Por Rubén Valdez
El balotaje entre Pedro Castillo y Keiko Fujimori no solo genera la más pronunciada polarización política en el país, sino también temor e incertidumbre en la mayoría de peruanos. Es un escenario que se asemeja al de la pandemia, que puso de manifiesto la fragilidad institucional y política, sobre todo de sectores estratégicos como salud y educación. Es la realidad del Perú que se ha evidenciado con estas elecciones generales, pero que coexiste desde hace tiempo.
El descenso de los primeros lugares en la intención de votos en tan corto tiempo de candidatos como George Forsyth, Rafael López, Yonhy Lescano y Verónika Mendoza no sería factible en democracias más sólidas. En el Perú, así como en el fútbol, la política no tiene lógica, simplemente porque los partidos políticos -y esta es la explicación de las caídas- son volátiles y sustentados en caudillismos, liderazgos efímeros o coyunturas sociales. En este contexto, también existen factores intervinientes como el rol sesgado de un sector de los medios, la alta fragmentación política y los intereses estrictamente económicos y de poder en pugna. El proyecto país queda en el tintero.

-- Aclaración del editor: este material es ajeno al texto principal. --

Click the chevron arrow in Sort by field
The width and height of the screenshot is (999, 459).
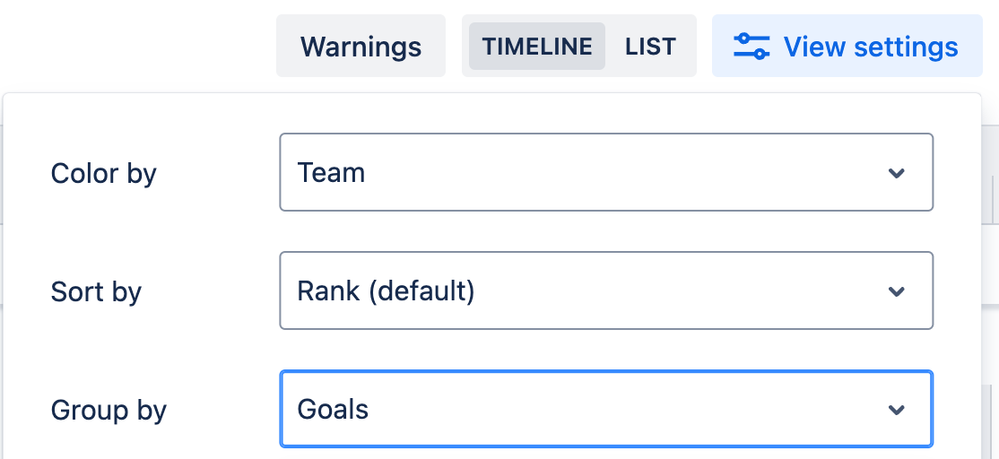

El ascenso de Pedro Castillo no necesariamente refleja la carencia de visión del Perú profundo, de una supuesta diferencia entre Lima y las regiones andinas. Diríamos que es más la expresión del fracaso de la descentralización, de la existencia de grandes brechas sociales y de proyectos políticos fallidos en estos últimos treinta años. Ante esta realidad, los discursos populistas radicales, de derecha e izquierda, pesaron más en el electorado que las propuestas programáticas, por ejemplo, del centro político. Rafael López, nacionalista y conservador, estuvo cerca de la segunda vuelta, incluso con las mismas posibilidades que Castillo, pero sus yerros e incoherencias lo alejaron. Keiko Fujimori, casi en esa línea, capitalizó ese espacio y está nuevamente al acecho del poder.
Ambos candidatos del balotaje no constituyen el suicidio político de los peruanos, pero sí podría significar una muerte asistida de la democracia con graves consecuencias económicas y sociales. Sin embargo, hay un rostro social del peruano de hoy que no se considera en los diversos análisis: la ciudadanía precaria o chicha. Considerando que el grado de desarrollo de un país se mide por el grado de desarrollo cultural de su sociedad de sus ciudadanos, con una educación en promedio mediocre, mercantilista, con alumnos que de cada 100 no más de 20 comprenden lo que leen, qué podemos pedir. Esa es nuestra precaria realidad, desvelada por la pandemia y las recientes elecciones. Echarle la culpa a la “muchedumbre” por este escenario de la segunda vuelta electoral es una valoración casi medieval.
Ahora cunde la desesperación. La receta es viciar o votar en blanco bajo diversos argumentos para anular las elecciones, como cuando se prescribía por las redes a diestra y siniestra la ivermectina o el dióxido de cloro contra la Covid-19
Hay un mar de dudas. La suma de los votos duros de ambos candidatos, más los de sus aliados seguros, sobrepasaría fácilmente el 40% de la votación válida. Es casi imposible que se anulen las elecciones. Hay muchos intereses en juego que no necesariamente son los de las mayorías.
A estas alturas importa mucho más garantizar la democracia, aun con sus limitaciones, ante la factible instauración de un proyecto seudodemocrático con estrategias de baja intensidad, que pensar en un proyecto del bicentenario o mejorar el posicionamiento peruano en los indicadores de desarrollo a nivel internacional. La nacionalización del gas de Camisea, anunciado por Pedro Castillo y la campaña anticomunista castrista o chavista de Keiko Fujimori marcan el inicio de una campaña muy polarizada, pero sin luces aún en el horizonte respecto al Perú pospandemia.
Ante la incertidumbre y el miedo, propios también de una pandemia, es posible que ninguno de los candidatos logre una votación considerable que le dé legitimidad política; esto es crucial para la gobernabilidad del país. Esperamos que este contexto sea asimilado por los protagonistas de la segunda vuelta a fin de garantizar consensos viables antes que repartijas. Más allá de buscar la nulidad de las elecciones, con votos blancos o viciados, es mejor ejercer una presión social y ciudadana, vía redes o de manera orgánica, con el firme propósito de evitar el colapso social y democrático.